2. Rust Ledger Daemon (durable ingestion, schema normalization, cursor state, locked append, metrics)
3. Reward Engine (scoring)
4. Embedding Cache (routing infrastructure)
5. Weight Updater (routing optimization)
6. SFT Exporter (training data generation)
7. Entity Bridge (skill entity intelligence)
8. Trainer (remote LoRA fine-tuning)

3.2 Trajectory Recording

KARL instruments the agent's hook system at four points:

Tap A (init_session_buffer): Fires on `UserPromptSubmit`. Creates a JSON buffer file with the session ID, skill name, prompt text (truncated to 500 characters), working directory, and git repository context. Buffer files live in `data/buffers/` with sanitized session IDs as filenames.

Tap B (append_tool_event): Fires on `PostToolUse`. Appends a compact event record to the session buffer: tool name, key parameters (file paths, commands, patterns -- truncated to 200 characters), success/failure flag, exit code for Bash commands, and timestamp. A session buffer can accumulate up to 50 events before capping.

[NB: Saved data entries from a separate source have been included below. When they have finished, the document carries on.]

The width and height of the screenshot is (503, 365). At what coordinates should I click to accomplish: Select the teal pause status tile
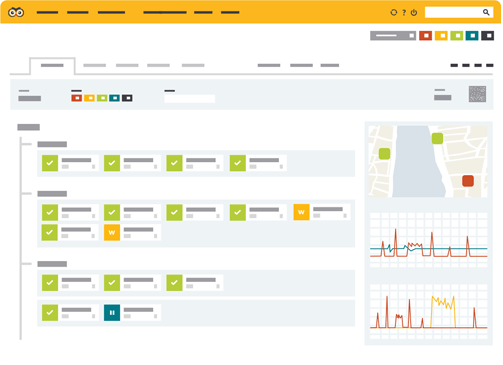tap(112, 313)
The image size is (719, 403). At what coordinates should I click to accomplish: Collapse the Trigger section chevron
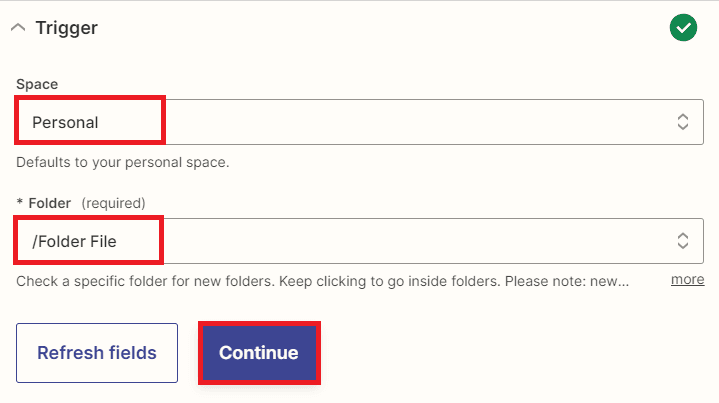coord(18,28)
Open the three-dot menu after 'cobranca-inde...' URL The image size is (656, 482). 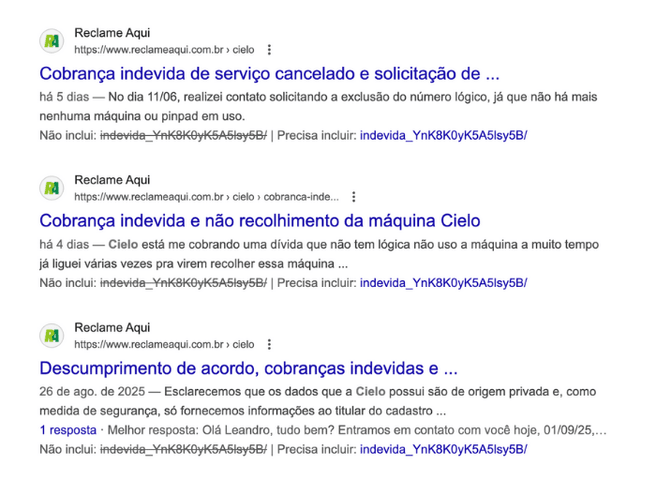(x=354, y=197)
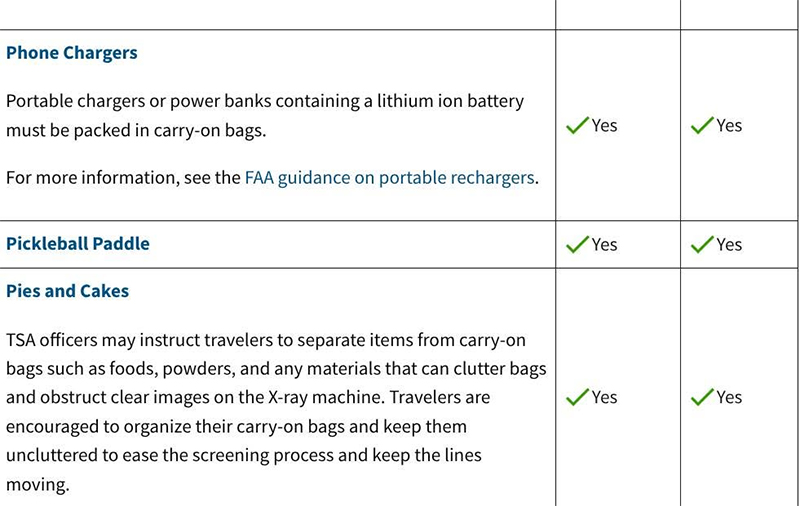
Task: Click the last 'Yes' text in Pickleball Paddle row
Action: pos(729,245)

Tap C (flush_session): Fires on `Stop`. Reads the buffer, computes summary statistics (tool counts, success rate, bash error count, duration), runs the reward engine, and appends the complete trajectory record to `trajectories.jsonl` with file-level locking (fcntl). The buffer file is then deleted.

Tap D (annotate_previous): Fires on the next `UserPromptSubmit`. Examines the new prompt for correction signals. If detected, walks the trajectory store backwards to find the previous record for this session and annotates it with `correction_detected: true`. This retroactive annotation is the key signal that turns implicit user dissatisfaction into explicit training data.

The entire tap pipeline operates within a 500ms hook budget enforced by SIGALRM. No tap blocks the agent's response.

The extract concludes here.